_Records:_
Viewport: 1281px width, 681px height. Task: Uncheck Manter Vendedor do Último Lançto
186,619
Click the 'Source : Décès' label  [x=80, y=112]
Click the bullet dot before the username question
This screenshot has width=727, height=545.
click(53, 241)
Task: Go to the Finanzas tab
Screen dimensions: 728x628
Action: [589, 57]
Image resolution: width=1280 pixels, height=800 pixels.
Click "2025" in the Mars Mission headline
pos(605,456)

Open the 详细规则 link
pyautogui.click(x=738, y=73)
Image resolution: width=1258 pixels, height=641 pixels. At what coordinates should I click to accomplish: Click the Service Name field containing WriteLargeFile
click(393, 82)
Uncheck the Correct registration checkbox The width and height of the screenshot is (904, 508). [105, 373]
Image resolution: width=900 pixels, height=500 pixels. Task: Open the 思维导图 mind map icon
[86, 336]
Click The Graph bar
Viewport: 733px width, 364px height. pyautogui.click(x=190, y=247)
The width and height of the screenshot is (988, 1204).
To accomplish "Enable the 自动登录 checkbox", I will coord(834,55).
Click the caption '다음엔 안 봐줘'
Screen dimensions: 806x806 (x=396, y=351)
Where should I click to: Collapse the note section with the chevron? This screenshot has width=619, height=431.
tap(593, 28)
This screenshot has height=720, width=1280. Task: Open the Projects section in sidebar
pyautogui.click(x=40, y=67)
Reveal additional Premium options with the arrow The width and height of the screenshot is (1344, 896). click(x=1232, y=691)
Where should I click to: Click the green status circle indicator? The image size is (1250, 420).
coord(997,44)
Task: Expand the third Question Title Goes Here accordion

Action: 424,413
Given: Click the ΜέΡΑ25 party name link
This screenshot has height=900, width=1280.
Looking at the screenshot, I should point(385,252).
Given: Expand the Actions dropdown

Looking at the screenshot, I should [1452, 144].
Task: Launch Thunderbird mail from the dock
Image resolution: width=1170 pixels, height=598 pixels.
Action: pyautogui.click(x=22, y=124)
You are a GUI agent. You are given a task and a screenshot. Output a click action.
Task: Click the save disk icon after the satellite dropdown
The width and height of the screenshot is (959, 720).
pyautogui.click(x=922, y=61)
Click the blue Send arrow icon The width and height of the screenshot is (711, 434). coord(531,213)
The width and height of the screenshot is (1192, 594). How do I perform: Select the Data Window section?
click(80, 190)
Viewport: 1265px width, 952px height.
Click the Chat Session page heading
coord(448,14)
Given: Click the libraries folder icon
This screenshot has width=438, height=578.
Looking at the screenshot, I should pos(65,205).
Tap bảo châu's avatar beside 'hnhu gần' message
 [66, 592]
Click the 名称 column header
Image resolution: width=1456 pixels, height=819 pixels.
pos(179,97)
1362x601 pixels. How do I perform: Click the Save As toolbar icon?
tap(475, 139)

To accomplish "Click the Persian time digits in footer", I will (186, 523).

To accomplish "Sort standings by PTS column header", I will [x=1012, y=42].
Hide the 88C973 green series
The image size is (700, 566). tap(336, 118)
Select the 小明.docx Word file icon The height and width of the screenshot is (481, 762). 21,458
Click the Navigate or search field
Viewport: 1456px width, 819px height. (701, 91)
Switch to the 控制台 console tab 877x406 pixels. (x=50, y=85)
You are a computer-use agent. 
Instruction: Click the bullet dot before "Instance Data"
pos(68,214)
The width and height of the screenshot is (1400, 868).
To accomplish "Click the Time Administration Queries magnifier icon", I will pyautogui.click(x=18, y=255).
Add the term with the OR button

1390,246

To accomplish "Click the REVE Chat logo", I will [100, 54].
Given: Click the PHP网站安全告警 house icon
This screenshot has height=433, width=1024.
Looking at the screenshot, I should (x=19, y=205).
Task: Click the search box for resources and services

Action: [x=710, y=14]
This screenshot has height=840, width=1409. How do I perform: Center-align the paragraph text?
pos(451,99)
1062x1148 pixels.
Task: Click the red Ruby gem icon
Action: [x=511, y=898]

_Problem statement:_ Please reproduce every item above line for line, with no changes.

_Correct response:_
Viewport: 1281px width, 681px height. Task: Uncheck Manter Vendedor do Último Lançto
186,619
Click the 'Source : Décès' label  [x=80, y=112]
Click the bullet dot before the username question
This screenshot has width=727, height=545.
click(53, 241)
Task: Go to the Finanzas tab
Screen dimensions: 728x628
Action: [589, 57]
Image resolution: width=1280 pixels, height=800 pixels.
Click "2025" in the Mars Mission headline
pos(605,456)

Open the 详细规则 link
pyautogui.click(x=738, y=73)
Image resolution: width=1258 pixels, height=641 pixels. At what coordinates should I click to accomplish: Click the Service Name field containing WriteLargeFile
click(393, 82)
Uncheck the Correct registration checkbox The width and height of the screenshot is (904, 508). [105, 373]
Image resolution: width=900 pixels, height=500 pixels. Task: Open the 思维导图 mind map icon
[86, 336]
Click The Graph bar
Viewport: 733px width, 364px height. pyautogui.click(x=190, y=247)
The width and height of the screenshot is (988, 1204).
To accomplish "Enable the 自动登录 checkbox", I will coord(834,55).
Click the caption '다음엔 안 봐줘'
Screen dimensions: 806x806 (x=396, y=351)
Where should I click to: Collapse the note section with the chevron? This screenshot has width=619, height=431.
tap(593, 28)
This screenshot has height=720, width=1280. Task: Open the Projects section in sidebar
pyautogui.click(x=40, y=67)
Reveal additional Premium options with the arrow The width and height of the screenshot is (1344, 896). click(x=1232, y=691)
Where should I click to: Click the green status circle indicator? The image size is (1250, 420).
coord(997,44)
Task: Expand the third Question Title Goes Here accordion

Action: 424,413
Given: Click the ΜέΡΑ25 party name link
This screenshot has height=900, width=1280.
Looking at the screenshot, I should point(385,252).
Given: Expand the Actions dropdown

Looking at the screenshot, I should [1452, 144].
Task: Launch Thunderbird mail from the dock
Image resolution: width=1170 pixels, height=598 pixels.
Action: pyautogui.click(x=22, y=124)
You are a GUI agent. You are given a task and a screenshot. Output a click action.
Task: Click the save disk icon after the satellite dropdown
The width and height of the screenshot is (959, 720).
pyautogui.click(x=922, y=61)
Click the blue Send arrow icon The width and height of the screenshot is (711, 434). coord(531,213)
The width and height of the screenshot is (1192, 594). How do I perform: Select the Data Window section?
click(80, 190)
Viewport: 1265px width, 952px height.
Click the Chat Session page heading
coord(448,14)
Given: Click the libraries folder icon
This screenshot has width=438, height=578.
Looking at the screenshot, I should pos(65,205).
Tap bảo châu's avatar beside 'hnhu gần' message
 [66, 592]
Click the 名称 column header
Image resolution: width=1456 pixels, height=819 pixels.
pos(179,97)
1362x601 pixels. How do I perform: Click the Save As toolbar icon?
tap(475, 139)

To accomplish "Click the Persian time digits in footer", I will (186, 523).

To accomplish "Sort standings by PTS column header", I will [x=1012, y=42].
Hide the 88C973 green series
The image size is (700, 566). tap(336, 118)
Select the 小明.docx Word file icon The height and width of the screenshot is (481, 762). 21,458
Click the Navigate or search field
Viewport: 1456px width, 819px height. (701, 91)
Switch to the 控制台 console tab 877x406 pixels. (x=50, y=85)
You are a computer-use agent. 
Instruction: Click the bullet dot before "Instance Data"
pos(68,214)
The width and height of the screenshot is (1400, 868).
To accomplish "Click the Time Administration Queries magnifier icon", I will pyautogui.click(x=18, y=255).
Add the term with the OR button

1390,246

To accomplish "Click the REVE Chat logo", I will [100, 54].
Given: Click the PHP网站安全告警 house icon
This screenshot has height=433, width=1024.
Looking at the screenshot, I should (x=19, y=205).
Task: Click the search box for resources and services

Action: [x=710, y=14]
This screenshot has height=840, width=1409. How do I perform: Center-align the paragraph text?
pos(451,99)
1062x1148 pixels.
Task: Click the red Ruby gem icon
Action: [x=511, y=898]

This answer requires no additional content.